## start Material shown

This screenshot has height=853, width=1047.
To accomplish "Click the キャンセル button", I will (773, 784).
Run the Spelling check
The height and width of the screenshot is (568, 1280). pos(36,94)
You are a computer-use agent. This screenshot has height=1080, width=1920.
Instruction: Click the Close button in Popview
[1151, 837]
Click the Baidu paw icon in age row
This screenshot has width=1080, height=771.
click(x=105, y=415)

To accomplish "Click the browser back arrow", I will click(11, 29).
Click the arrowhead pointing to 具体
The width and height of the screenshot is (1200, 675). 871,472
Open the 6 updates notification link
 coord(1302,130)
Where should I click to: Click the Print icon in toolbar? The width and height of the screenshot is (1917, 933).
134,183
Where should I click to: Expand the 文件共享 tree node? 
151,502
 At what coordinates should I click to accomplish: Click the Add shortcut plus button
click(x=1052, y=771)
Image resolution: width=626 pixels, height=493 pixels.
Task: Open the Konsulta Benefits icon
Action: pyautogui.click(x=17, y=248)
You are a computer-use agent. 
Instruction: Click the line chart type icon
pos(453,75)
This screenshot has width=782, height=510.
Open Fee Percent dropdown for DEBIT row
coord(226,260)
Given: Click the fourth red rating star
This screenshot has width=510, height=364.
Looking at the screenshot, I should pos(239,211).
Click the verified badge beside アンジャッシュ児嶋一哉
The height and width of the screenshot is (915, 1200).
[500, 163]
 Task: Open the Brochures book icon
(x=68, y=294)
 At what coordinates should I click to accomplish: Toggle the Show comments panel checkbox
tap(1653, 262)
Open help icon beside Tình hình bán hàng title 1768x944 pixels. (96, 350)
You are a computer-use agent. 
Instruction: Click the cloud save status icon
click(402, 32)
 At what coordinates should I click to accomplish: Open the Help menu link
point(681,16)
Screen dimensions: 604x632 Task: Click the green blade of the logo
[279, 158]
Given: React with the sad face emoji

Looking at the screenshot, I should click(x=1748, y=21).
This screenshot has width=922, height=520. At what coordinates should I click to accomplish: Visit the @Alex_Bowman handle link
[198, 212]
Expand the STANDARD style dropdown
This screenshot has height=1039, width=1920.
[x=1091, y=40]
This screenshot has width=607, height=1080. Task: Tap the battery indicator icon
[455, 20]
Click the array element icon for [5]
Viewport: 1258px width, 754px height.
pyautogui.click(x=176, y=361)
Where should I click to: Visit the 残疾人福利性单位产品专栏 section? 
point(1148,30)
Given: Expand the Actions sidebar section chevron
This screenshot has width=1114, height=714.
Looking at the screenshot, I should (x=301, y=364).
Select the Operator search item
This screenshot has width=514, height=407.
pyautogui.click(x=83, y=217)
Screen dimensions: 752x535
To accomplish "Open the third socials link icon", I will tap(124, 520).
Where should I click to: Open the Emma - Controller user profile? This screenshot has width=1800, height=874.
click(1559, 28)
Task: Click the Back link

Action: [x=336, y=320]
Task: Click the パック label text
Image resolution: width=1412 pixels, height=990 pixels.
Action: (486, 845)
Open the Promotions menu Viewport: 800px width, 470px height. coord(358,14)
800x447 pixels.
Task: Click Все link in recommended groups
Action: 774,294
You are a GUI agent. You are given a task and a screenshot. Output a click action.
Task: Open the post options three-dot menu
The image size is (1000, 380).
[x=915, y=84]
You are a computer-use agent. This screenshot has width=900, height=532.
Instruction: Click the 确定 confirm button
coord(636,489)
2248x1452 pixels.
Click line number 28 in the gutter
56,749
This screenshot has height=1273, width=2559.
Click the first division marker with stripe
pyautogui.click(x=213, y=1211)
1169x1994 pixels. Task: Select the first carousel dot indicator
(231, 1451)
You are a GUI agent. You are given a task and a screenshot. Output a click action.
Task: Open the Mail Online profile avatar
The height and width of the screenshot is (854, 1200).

## end Material shown

Request:
Please copy out every one of the records above, keeping each line identical to the original.

Exercise solution:
This screenshot has height=853, width=1047.
To accomplish "Click the キャンセル button", I will (773, 784).
Run the Spelling check
The height and width of the screenshot is (568, 1280). pos(36,94)
You are a computer-use agent. This screenshot has height=1080, width=1920.
Instruction: Click the Close button in Popview
[1151, 837]
Click the Baidu paw icon in age row
This screenshot has width=1080, height=771.
click(x=105, y=415)

To accomplish "Click the browser back arrow", I will click(11, 29).
Click the arrowhead pointing to 具体
The width and height of the screenshot is (1200, 675). 871,472
Open the 6 updates notification link
 coord(1302,130)
Where should I click to: Click the Print icon in toolbar? The width and height of the screenshot is (1917, 933).
134,183
Where should I click to: Expand the 文件共享 tree node? 
151,502
 At what coordinates should I click to accomplish: Click the Add shortcut plus button
click(x=1052, y=771)
Image resolution: width=626 pixels, height=493 pixels.
Task: Open the Konsulta Benefits icon
Action: pyautogui.click(x=17, y=248)
You are a computer-use agent. 
Instruction: Click the line chart type icon
pos(453,75)
This screenshot has width=782, height=510.
Open Fee Percent dropdown for DEBIT row
coord(226,260)
Given: Click the fourth red rating star
This screenshot has width=510, height=364.
Looking at the screenshot, I should pos(239,211).
Click the verified badge beside アンジャッシュ児嶋一哉
The height and width of the screenshot is (915, 1200).
[500, 163]
 Task: Open the Brochures book icon
(x=68, y=294)
 At what coordinates should I click to accomplish: Toggle the Show comments panel checkbox
tap(1653, 262)
Open help icon beside Tình hình bán hàng title 1768x944 pixels. (96, 350)
You are a computer-use agent. 
Instruction: Click the cloud save status icon
click(402, 32)
 At what coordinates should I click to accomplish: Open the Help menu link
point(681,16)
Screen dimensions: 604x632 Task: Click the green blade of the logo
[279, 158]
Given: React with the sad face emoji

Looking at the screenshot, I should click(x=1748, y=21).
This screenshot has width=922, height=520. At what coordinates should I click to accomplish: Visit the @Alex_Bowman handle link
[198, 212]
Expand the STANDARD style dropdown
This screenshot has height=1039, width=1920.
[x=1091, y=40]
This screenshot has width=607, height=1080. Task: Tap the battery indicator icon
[455, 20]
Click the array element icon for [5]
Viewport: 1258px width, 754px height.
pyautogui.click(x=176, y=361)
Where should I click to: Visit the 残疾人福利性单位产品专栏 section? 
point(1148,30)
Given: Expand the Actions sidebar section chevron
This screenshot has width=1114, height=714.
Looking at the screenshot, I should (x=301, y=364).
Select the Operator search item
This screenshot has width=514, height=407.
pyautogui.click(x=83, y=217)
Screen dimensions: 752x535
To accomplish "Open the third socials link icon", I will tap(124, 520).
Where should I click to: Open the Emma - Controller user profile? This screenshot has width=1800, height=874.
click(1559, 28)
Task: Click the Back link

Action: [x=336, y=320]
Task: Click the パック label text
Image resolution: width=1412 pixels, height=990 pixels.
Action: (486, 845)
Open the Promotions menu Viewport: 800px width, 470px height. coord(358,14)
800x447 pixels.
Task: Click Все link in recommended groups
Action: 774,294
You are a GUI agent. You are given a task and a screenshot. Output a click action.
Task: Open the post options three-dot menu
The image size is (1000, 380).
[x=915, y=84]
You are a computer-use agent. This screenshot has width=900, height=532.
Instruction: Click the 确定 confirm button
coord(636,489)
2248x1452 pixels.
Click line number 28 in the gutter
56,749
This screenshot has height=1273, width=2559.
Click the first division marker with stripe
pyautogui.click(x=213, y=1211)
1169x1994 pixels. Task: Select the first carousel dot indicator
(231, 1451)
You are a GUI agent. You are given a task and a screenshot. Output a click action.
Task: Open the Mail Online profile avatar
The height and width of the screenshot is (854, 1200).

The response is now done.